At Bethel Jacob built an alter to God as he was commanded, on this alter he would have made his sacrifices to God. There is no indication that Jacob made multiple offerings during the acquisition of his wealth, rather he made an offering to God only on the alter he built at Bethel to honour the Lord. This offering would have been the tenth of all of his wealth that he promised to God.
This alter would not have been decorative, or built for a token purpose. This was an alter built for sacrifices. The sacrifice would have been at least a blood sacrifice, and quite possibly a burnt offering as well. Every animal that represented a tenth of his wealth would have been sacrificed on Jacobs alter and burnt to ashes that day.
You wont find many Ministers advocating this approach to tithing, and remember Jacob along with Abraham proceeded the Mosaic laws.
Using the ‘Pre-Dating the law’ argument for tithing using Abraham and possibly Jacob as examples, is extremely problematic.
There are too many Ministers who like to use Abraham and Jacob as examples for tithing, even though they fail to give full disclosure as to the methods and reasoning behind either Jacob or Abraham’s approach to their tithes; as to do so would result in their congregation’s reasonable conclusion that they do not need to tithe as a regular practice.
Should Christians follow all things prior to the law of Moses?
At what point should it be agreed upon that the detail, methods and practices do not need to be followed?
It is for this reason that the Apostle Paul writes that we need to correctly handle the word of God,” Rightly dividing the word of truth,” 2 Timothy 2:15. And to not make commandments where no command has been given, 2 Corinthians 8:8.
Continuing the Melchizedek theme.
In the letter to the Hebrews Melchizedek is mentioned several times, and Paul particularly labours the point that Abraham tithed to Melchizedek in Hebrews 7:1-28.
For this reason some Ministers have used these passages to advocate the continuation of tithing.

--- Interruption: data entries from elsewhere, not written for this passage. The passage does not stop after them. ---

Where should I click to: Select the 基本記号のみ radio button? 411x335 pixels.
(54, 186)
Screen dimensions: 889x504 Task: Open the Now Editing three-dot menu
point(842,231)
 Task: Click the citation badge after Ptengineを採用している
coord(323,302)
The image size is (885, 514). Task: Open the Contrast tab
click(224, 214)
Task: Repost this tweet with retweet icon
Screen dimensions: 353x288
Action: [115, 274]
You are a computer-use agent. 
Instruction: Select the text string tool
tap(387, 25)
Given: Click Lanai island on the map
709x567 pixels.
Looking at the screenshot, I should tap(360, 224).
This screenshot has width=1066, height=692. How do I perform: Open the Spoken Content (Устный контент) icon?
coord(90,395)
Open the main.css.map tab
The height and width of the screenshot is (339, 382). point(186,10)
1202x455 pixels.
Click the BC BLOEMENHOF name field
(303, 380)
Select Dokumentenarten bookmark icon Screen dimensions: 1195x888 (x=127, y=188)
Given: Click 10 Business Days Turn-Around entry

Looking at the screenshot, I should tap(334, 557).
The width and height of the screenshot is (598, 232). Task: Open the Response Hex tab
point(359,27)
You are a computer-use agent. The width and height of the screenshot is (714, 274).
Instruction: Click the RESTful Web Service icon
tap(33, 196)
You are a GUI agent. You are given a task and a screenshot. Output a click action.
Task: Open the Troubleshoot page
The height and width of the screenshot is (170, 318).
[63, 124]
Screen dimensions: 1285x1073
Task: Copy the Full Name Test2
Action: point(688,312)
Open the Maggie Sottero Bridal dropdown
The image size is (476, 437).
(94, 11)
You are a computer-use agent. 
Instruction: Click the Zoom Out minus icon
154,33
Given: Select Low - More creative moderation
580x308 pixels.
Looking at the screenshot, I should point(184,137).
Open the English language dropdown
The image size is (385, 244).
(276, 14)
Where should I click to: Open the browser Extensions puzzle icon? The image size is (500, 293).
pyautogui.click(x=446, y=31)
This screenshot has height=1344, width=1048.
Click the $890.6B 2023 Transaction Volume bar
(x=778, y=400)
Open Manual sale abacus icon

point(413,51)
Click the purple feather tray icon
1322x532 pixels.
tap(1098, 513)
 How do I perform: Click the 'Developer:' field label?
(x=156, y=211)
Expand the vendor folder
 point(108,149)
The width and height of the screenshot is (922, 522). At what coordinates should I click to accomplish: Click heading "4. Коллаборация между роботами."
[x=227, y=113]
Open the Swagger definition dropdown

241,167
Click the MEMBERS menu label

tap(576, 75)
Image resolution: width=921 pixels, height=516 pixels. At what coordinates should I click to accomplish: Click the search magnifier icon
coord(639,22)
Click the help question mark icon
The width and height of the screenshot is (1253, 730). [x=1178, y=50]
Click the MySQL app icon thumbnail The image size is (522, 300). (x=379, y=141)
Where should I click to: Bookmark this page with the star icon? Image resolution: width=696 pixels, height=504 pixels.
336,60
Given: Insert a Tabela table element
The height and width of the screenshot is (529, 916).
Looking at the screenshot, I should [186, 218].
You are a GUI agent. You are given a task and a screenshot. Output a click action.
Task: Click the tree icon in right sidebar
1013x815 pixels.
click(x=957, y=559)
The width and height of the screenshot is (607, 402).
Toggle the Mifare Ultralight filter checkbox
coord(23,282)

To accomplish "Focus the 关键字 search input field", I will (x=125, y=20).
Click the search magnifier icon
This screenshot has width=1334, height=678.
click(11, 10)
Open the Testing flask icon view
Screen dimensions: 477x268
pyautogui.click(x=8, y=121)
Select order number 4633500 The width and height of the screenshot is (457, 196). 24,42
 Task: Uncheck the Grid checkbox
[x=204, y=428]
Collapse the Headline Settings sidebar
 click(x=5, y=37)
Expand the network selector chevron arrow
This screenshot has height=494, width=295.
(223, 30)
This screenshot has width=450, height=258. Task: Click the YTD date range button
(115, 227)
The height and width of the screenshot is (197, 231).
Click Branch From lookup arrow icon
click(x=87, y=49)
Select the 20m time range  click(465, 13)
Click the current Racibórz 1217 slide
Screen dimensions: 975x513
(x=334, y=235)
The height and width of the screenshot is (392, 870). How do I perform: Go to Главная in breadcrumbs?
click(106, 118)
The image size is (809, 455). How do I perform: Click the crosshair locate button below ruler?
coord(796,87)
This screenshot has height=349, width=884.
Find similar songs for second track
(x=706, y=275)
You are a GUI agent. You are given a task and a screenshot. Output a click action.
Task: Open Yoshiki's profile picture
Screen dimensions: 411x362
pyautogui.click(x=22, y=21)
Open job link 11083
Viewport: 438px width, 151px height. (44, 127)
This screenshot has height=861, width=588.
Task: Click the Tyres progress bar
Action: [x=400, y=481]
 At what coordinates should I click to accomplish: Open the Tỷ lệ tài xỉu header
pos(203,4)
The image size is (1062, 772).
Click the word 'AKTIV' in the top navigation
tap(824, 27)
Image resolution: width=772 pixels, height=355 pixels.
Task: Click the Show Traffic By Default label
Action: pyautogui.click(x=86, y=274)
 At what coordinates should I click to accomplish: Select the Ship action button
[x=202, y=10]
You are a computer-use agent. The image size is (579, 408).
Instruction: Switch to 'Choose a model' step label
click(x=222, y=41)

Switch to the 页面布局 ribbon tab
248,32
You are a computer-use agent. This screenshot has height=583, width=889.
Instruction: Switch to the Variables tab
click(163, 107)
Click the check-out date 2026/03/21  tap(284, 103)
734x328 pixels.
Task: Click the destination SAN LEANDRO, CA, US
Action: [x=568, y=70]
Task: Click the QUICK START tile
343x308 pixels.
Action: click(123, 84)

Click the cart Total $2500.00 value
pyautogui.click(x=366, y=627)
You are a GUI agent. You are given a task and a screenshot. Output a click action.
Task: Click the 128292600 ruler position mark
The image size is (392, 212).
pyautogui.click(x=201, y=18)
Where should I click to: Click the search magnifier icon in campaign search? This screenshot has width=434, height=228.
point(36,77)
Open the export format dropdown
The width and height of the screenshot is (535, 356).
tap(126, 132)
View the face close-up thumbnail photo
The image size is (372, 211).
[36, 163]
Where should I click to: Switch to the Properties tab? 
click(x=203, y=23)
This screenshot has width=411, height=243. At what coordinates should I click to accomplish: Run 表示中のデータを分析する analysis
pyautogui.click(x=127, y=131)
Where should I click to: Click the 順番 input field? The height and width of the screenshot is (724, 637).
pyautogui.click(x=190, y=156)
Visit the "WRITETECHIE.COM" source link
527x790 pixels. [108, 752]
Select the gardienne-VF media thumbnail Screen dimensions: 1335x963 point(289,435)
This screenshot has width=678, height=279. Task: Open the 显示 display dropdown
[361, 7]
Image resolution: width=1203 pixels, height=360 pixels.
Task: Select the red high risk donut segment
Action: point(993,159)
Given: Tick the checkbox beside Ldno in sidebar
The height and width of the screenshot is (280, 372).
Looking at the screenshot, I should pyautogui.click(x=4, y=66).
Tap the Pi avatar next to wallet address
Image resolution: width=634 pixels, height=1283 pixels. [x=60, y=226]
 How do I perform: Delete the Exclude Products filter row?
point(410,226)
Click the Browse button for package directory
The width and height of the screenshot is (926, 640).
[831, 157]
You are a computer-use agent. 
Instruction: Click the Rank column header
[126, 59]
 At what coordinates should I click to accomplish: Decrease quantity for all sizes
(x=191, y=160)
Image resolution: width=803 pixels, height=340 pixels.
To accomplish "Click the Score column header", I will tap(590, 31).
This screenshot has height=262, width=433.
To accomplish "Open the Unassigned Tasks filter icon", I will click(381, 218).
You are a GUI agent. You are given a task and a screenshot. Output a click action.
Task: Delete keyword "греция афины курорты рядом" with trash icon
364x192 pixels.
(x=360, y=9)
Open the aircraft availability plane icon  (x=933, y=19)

Declaring that, Abraham tithed to Melchizedek who is a type of Christ, therefore Christians should tithe.
Because Abraham owed tithes to Melchizedek; therefore following his example, so accordingly Christians owe tithes to Jesus.
In addition to this theme, others have preached.
Abraham was in covenant with Melchizedek, demonstrated through Melchizedek bringing out bread and wine to share with Abraham. These preachers have stated that the giving of the bread and wine was a symbol of the covenant made with Abraham; and as we are in covenant with Jesus Christ, so we should follow Abraham’s example and continue to tithe.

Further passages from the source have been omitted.